John Harvey Kellogg, a physician who created a sanitorium in Battle Creek, Michigan, believed in the importance of a healthy diet and weight management through lots of exercise, vegetarianism, and an abstinence of gluttonous eating, alcohol, and tobacco. Kellogg and his brother Will invented Kellogg’s Corn Flakes as a part of this healthy lifestyle, which they recommended as an element of a nutritious diet to patients.
Additionally, John Kellogg believed that self-pleasure had a negative impact on the body, mind, and soul. In his book “Plain Facts for Old and Young” published in 1877, Kellogg explained in detail the ill effects of self-pleasure on physical health.
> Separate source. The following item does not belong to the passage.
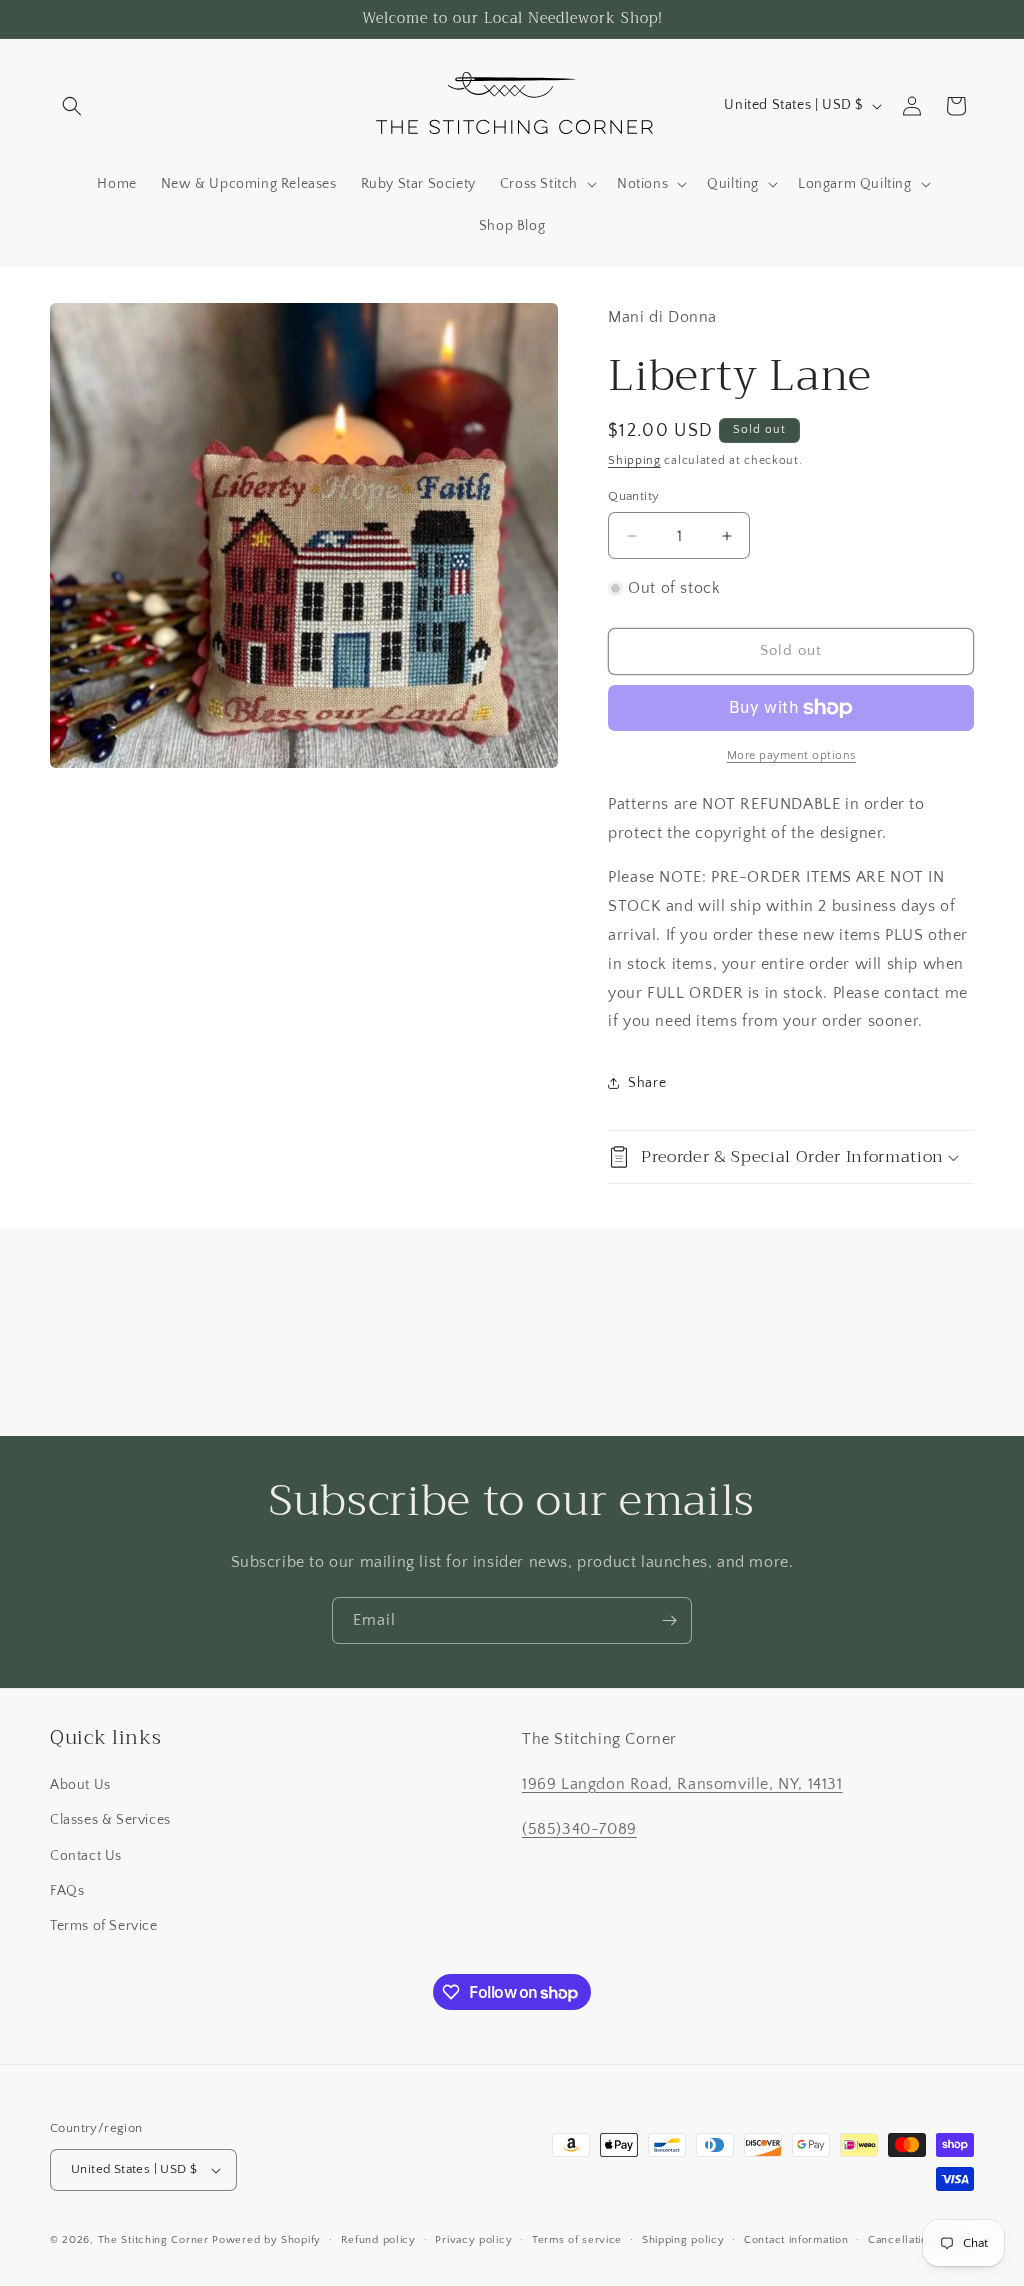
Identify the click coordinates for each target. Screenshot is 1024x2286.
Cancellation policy (919, 2240)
Kellogg specifically believed that diet was a way to cure the body of its predilection for masturbatory habits, with corn flakes being a prime element of such a cure.
“A man that lives on pork, fine-flour bread, rich pies and cakes, and condiments, drinks tea and coffee, and uses tobacco, might as well try to fly as to be chaste in thought,” Kellogg wrote in his book.
Furthermore, Kellogg explained that in particular, all spices, condiments, and pickles were evil, and act as an effective way of enticing the mind to unchaste thoughts. For Kellogg, a world without pickles was an unstimulating world that supported a more chaste and spiritual way of life.
REFERENCE
Kang L, Pedersen N. Quackery: A Brief History of the Worst Ways to Cure Everything. New York, NY: Workman Publishing; 2017.